Schwulenhass in Georgien
Spuren von Hitchcock in Elene Naverianis „Wet Sand“
Meeresrauschen, dann Musik. Eine Frontalaufnahme zeigt einen alten Herrn im Seidenkimono am Esstisch. Er schreibt einen Brief, trinkt Rotwein. Die Kamera rückt langsam von ihm ab und legt langsam den liebevoll gedeckten Tisch frei. Er beendet seinen Brief und packt ihn zusammen mit einer Rotweinflasche ein. An der Tür klopft es. Der Herr steht auf, geht aus dem Bild und rügt den Erwarteten im vertrauten Ton für sein Zuspätkommen.
Schnitt in eine karge, hellblau gekachelte Strandbar. Der Wirt sitzt am Tresen beim Rotwein. Glattrasiert, gepflegt gekleidet – schön wie ein gealterter Hollywoodstar. Und wieder rauscht das Meer. Auf der Terrasse sitzen zwei Dame-Spieler, die sich lautstark über das Bier beschweren. Ihr eingespieltes Genörgel überhört der Padrone geübt. Auftritt von Fleshka, der Kellnerin der Strandbar, die den Gästen Paroli bietet. Dann rufen Kinder vom Strand, dass sich einer erhängt hat. Der Tote ist der distinguierte Herr aus der ersten Szene.
Ein Dorf wird zum Mob
Die beiden Männer gehören zusammen, das gibt die atmosphärische Inszenierung der ersten Einstellungen sofort preis. Doch in dem kleinen georgischen Dorf weiß niemand davon. Deshalb muss sich Amnon unauffällig darum bemühen, dass der unbeliebt gewesene Selbstmörder Eliko ein Begräbnis bekommt.

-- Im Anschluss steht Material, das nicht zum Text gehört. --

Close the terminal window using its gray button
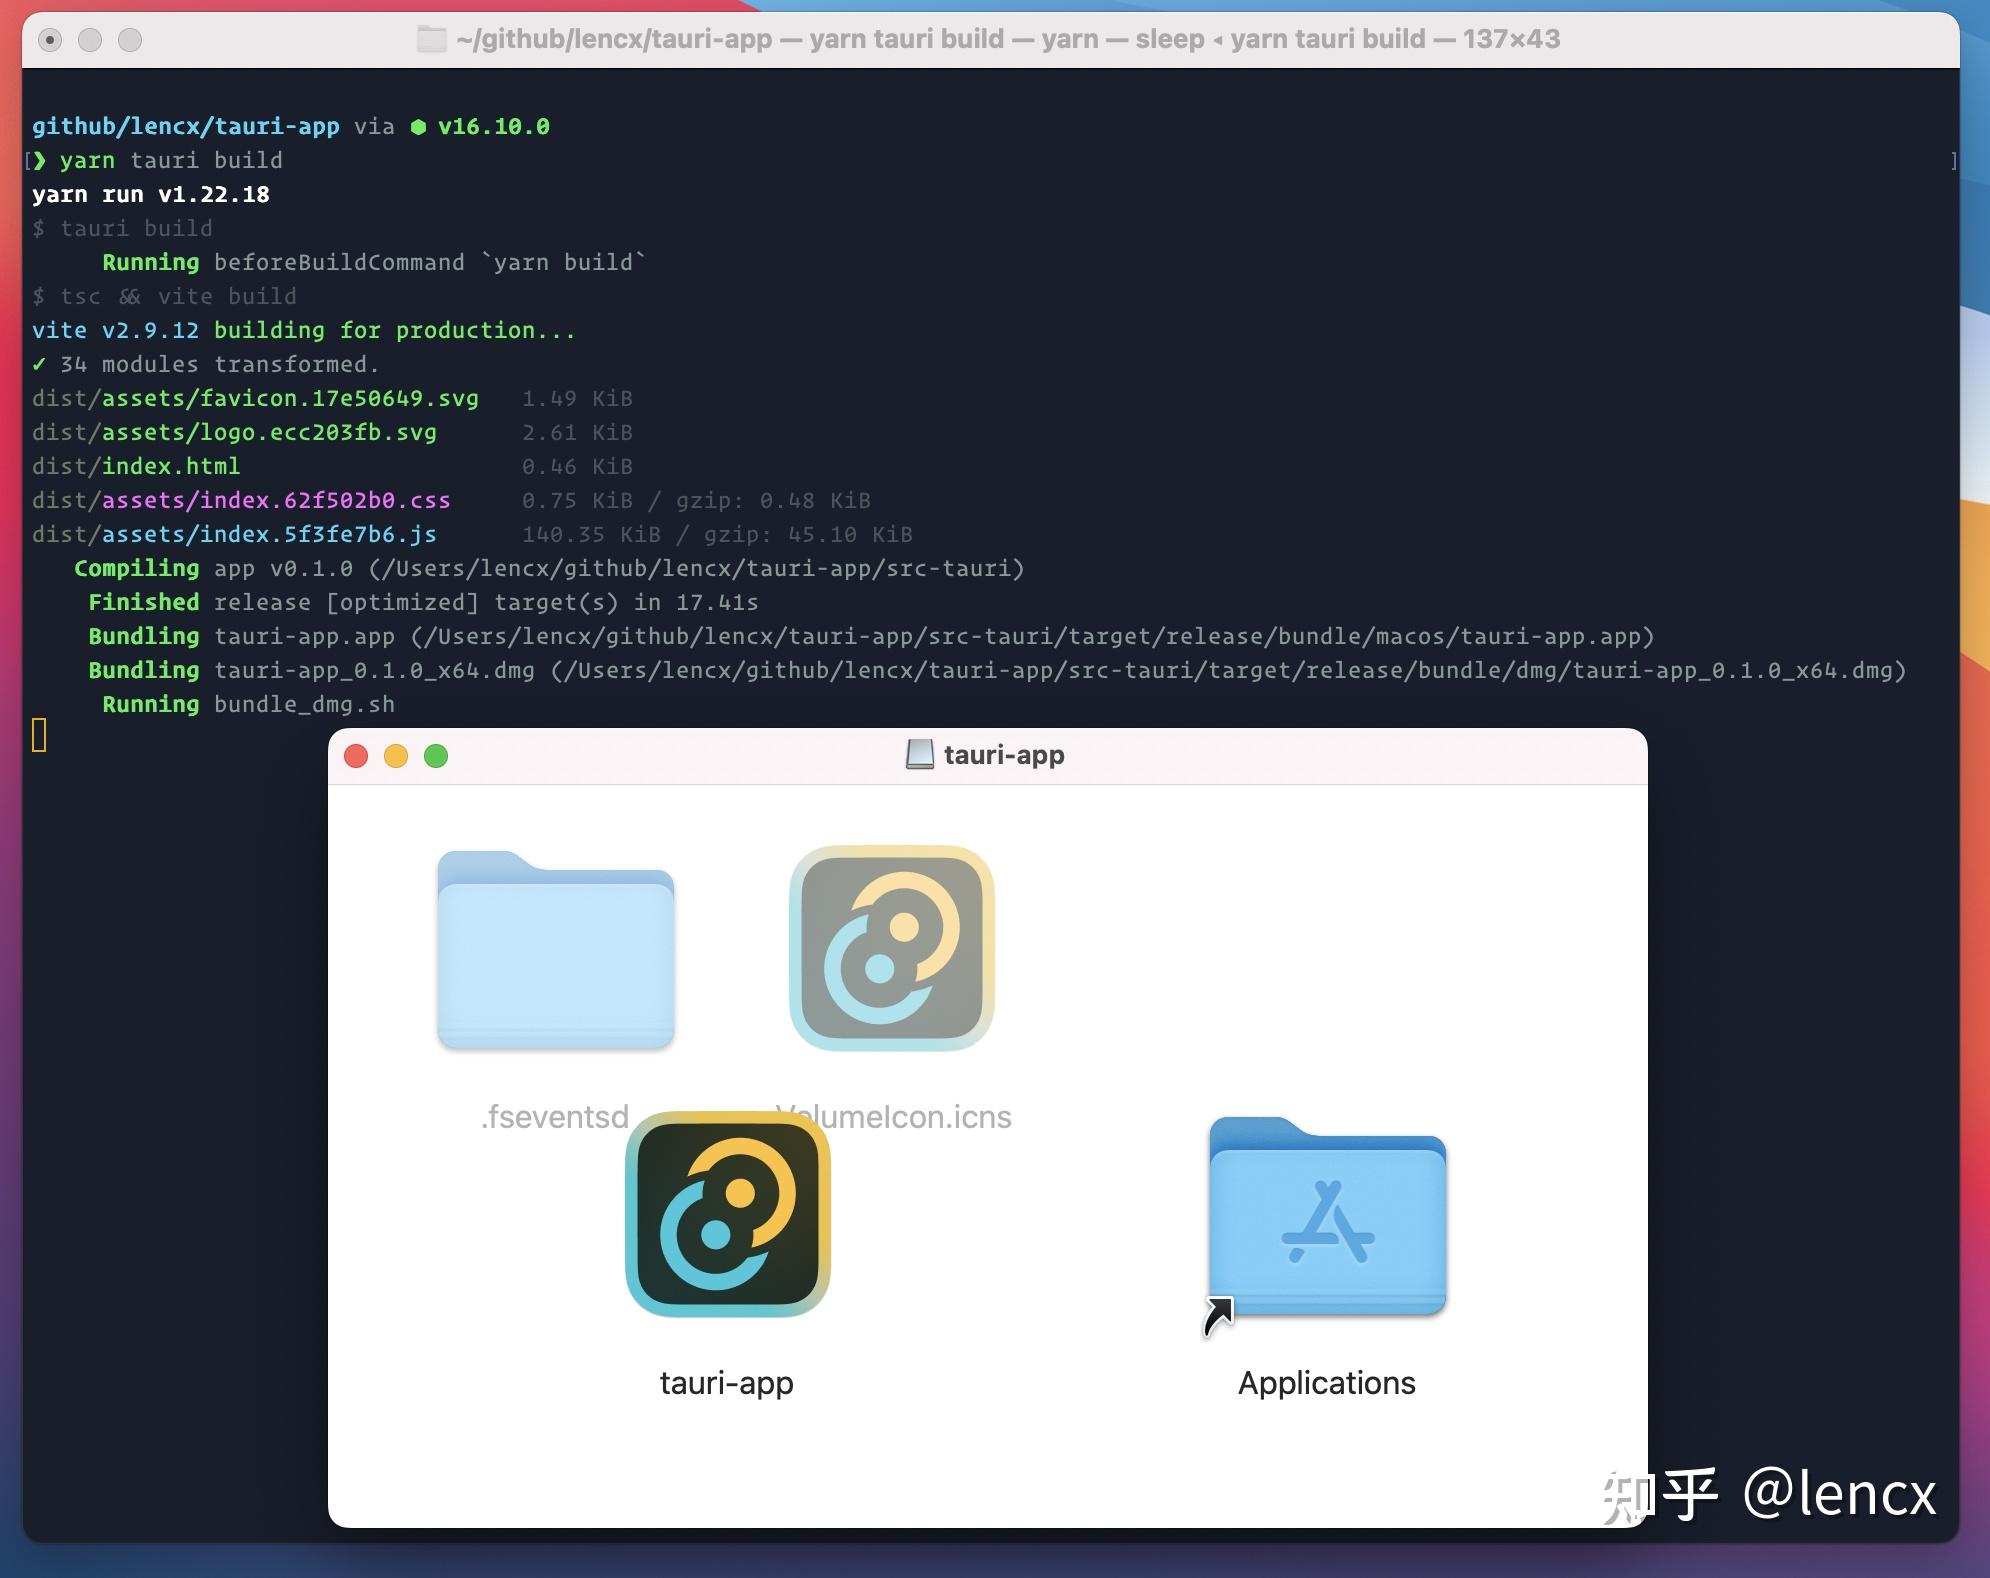(x=50, y=40)
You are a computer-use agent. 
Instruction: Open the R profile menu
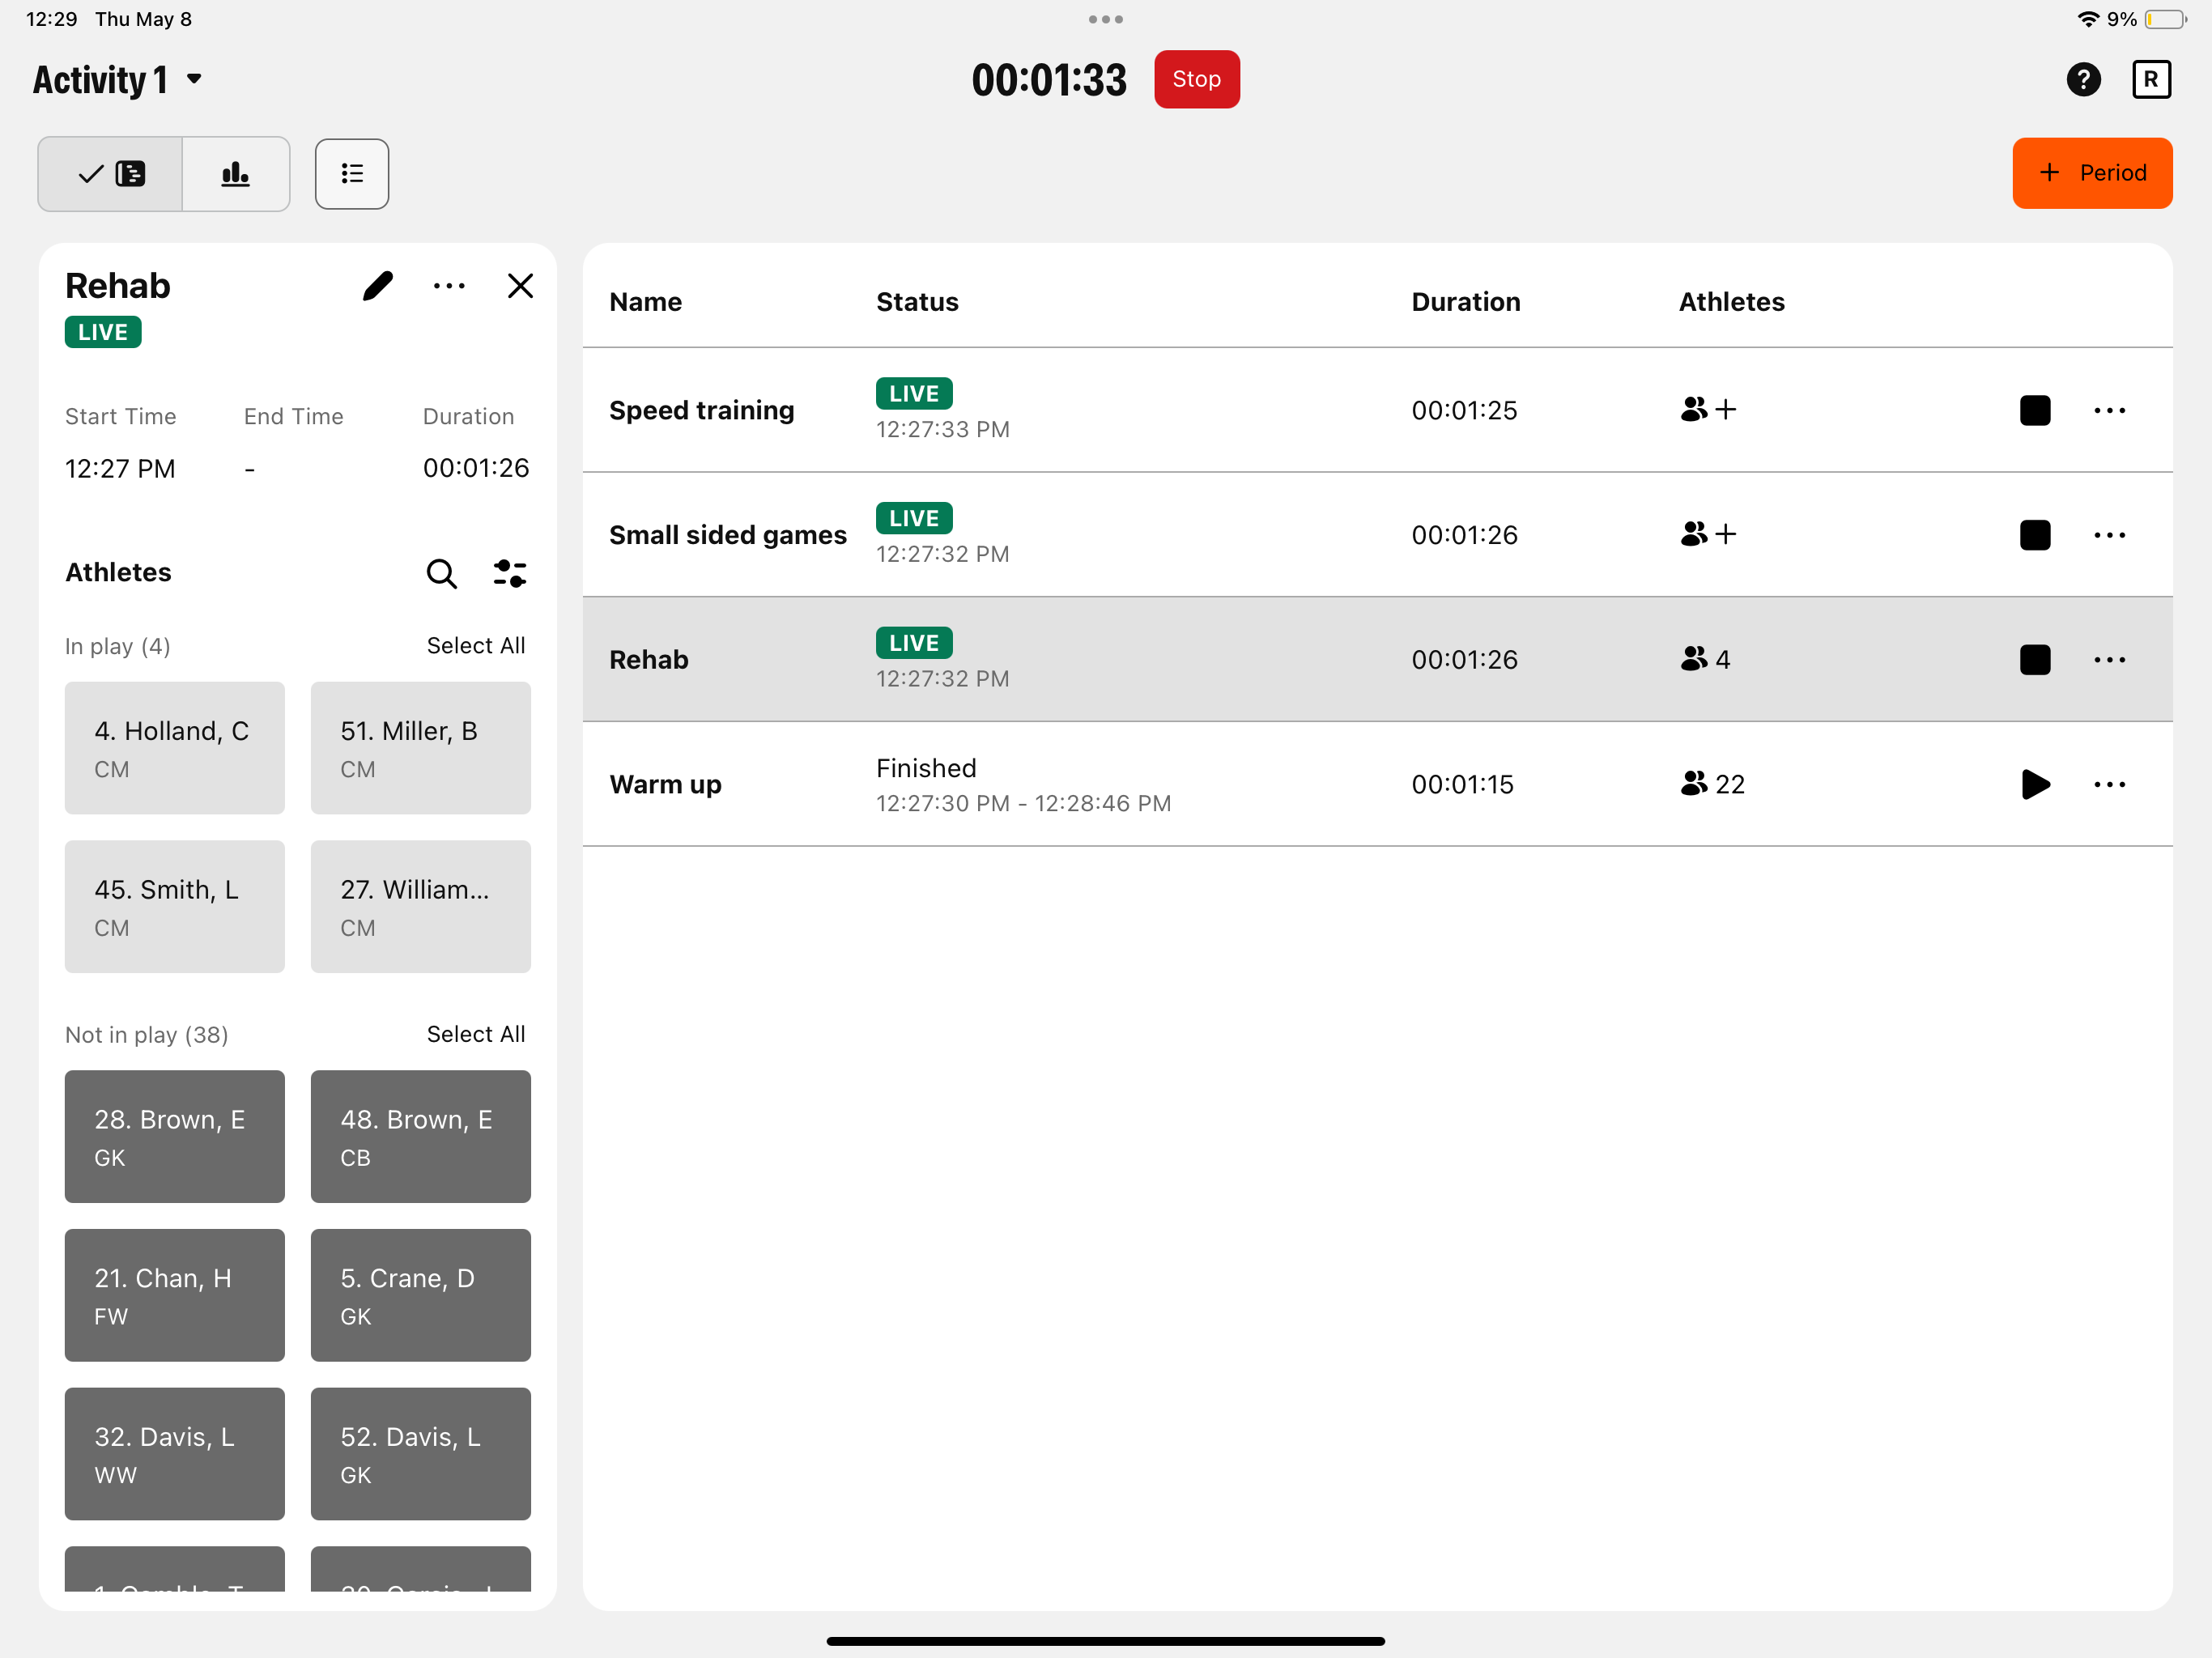tap(2152, 79)

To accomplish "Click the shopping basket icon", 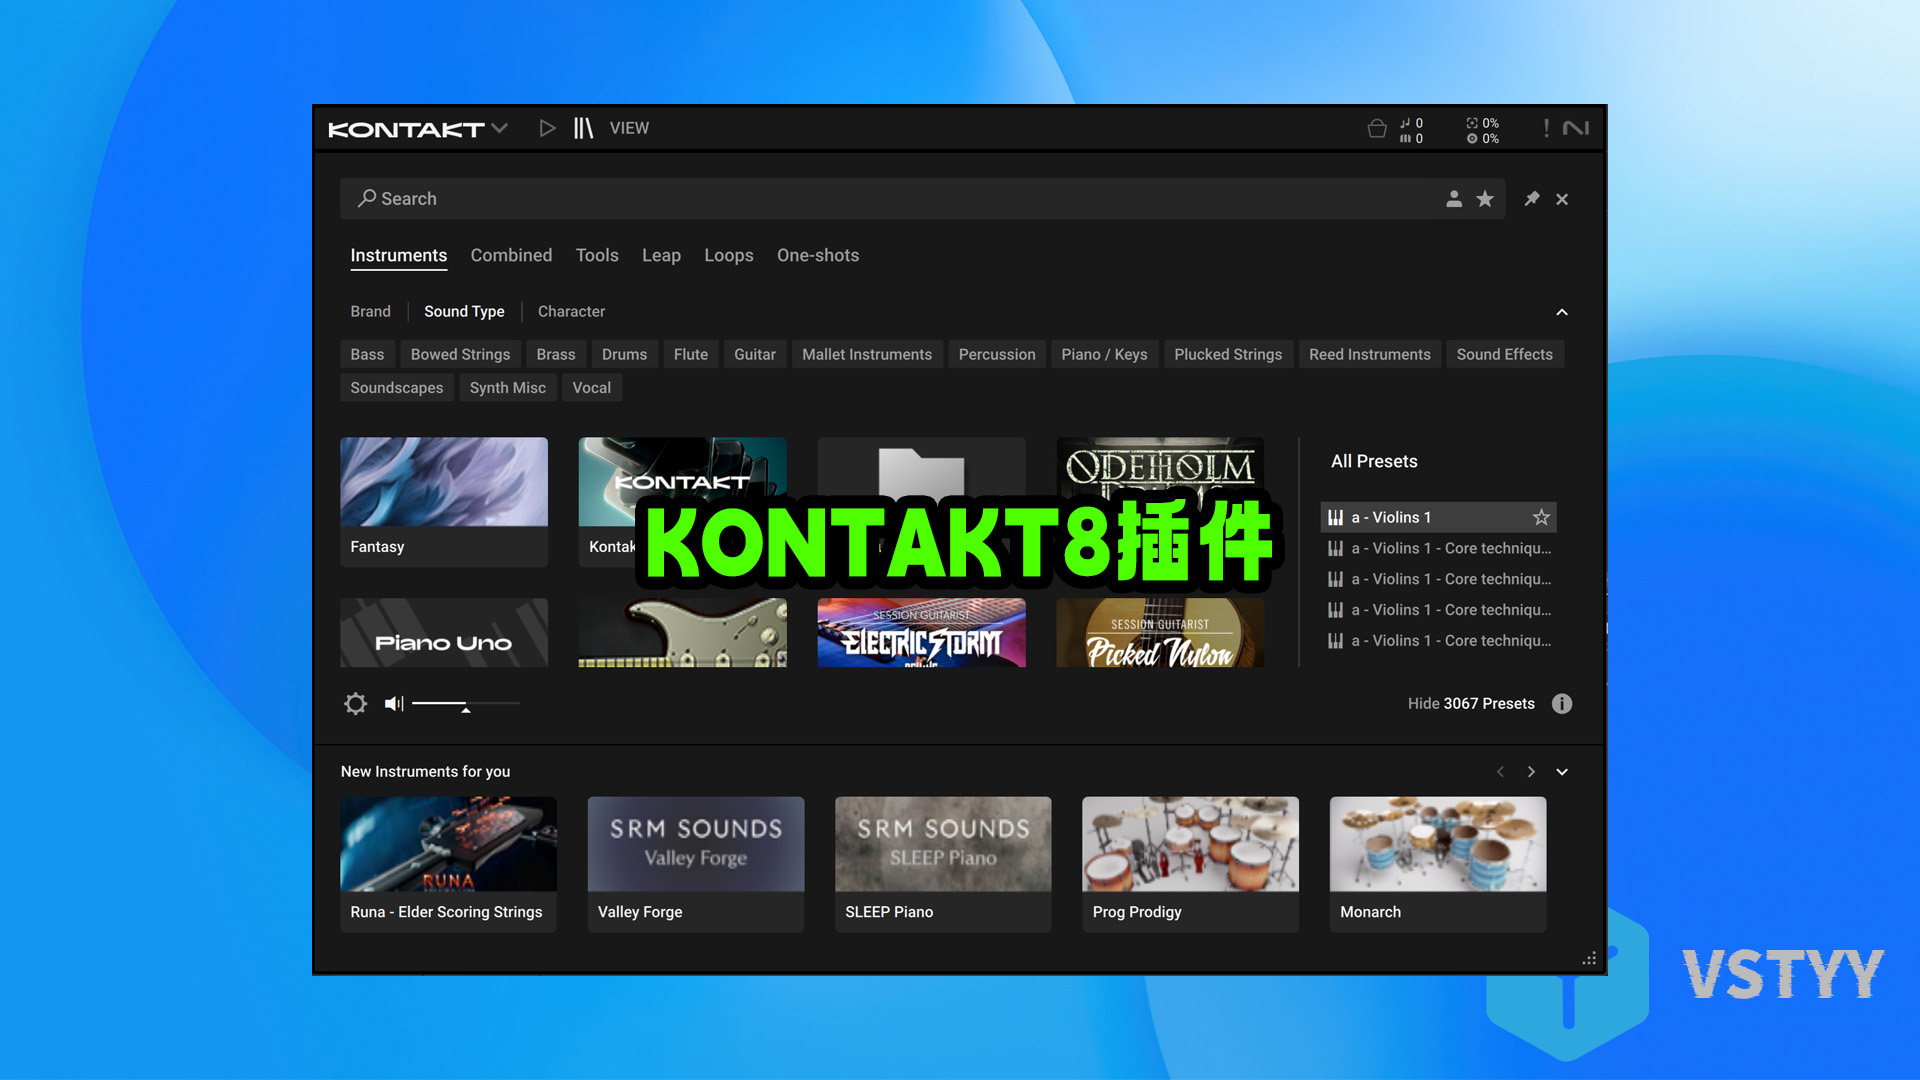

Dazu reist dessen Enkelin Moe an, die wie ihr verstorbener Großvater sichtbar anders ist. Arrogant oder auch nur in dem Wissen, dass sie eine neugierig beäugte Attraktion ist, bewegt sie sich mit steinerner Miene durch das Dorf. Als herauskommt, dass Amnon und Eliko eine Beziehung hatten, spitzt sich alles zu. Das Dorf wird zum Mob, der im Zusammenhang mit dem homophoben christlich-orthodoxen Diktat keine Regelbrüche erlaubt.
Ein Dorf am Meer, ein Todesfall, eine verbotene Liebe. Die junge georgische Regisseurin Elene Naveriani spielt gekonnt mit den Zutaten des Suspense-Thrillers. Wenn die langen Einstellungen, die fokussierten Blickachsen und die satte Farbgebung, mit der die Außenseiter, ihre kühl schimmernden Hemden oder die groben Stiefel aus der braun-staubigen Umgebung herausdividiert werden, hie und da an einen melancholischen Hitchcock erinnern, dann ist das kein Zufall. Doch Naveriani vermag es auch, das Genre zu wechseln und fast schon utopische Töne anzuschlagen. Und so mündet die finale Bedrohung paradoxerweise in eine letzte Ehrerbietung.
Nicht die Ausweglosigkeit angesichts des queerfeindlichen Dogmas in Georgien, dem Heimatland der Regisseurin, dominiert denn auch den Film, der dieses Jahr in Locarno Premiere feierte, sondern das Abschiednehmen von einer Liebe, das – bei aller Schwere – immer auch ein Neubeginn ist.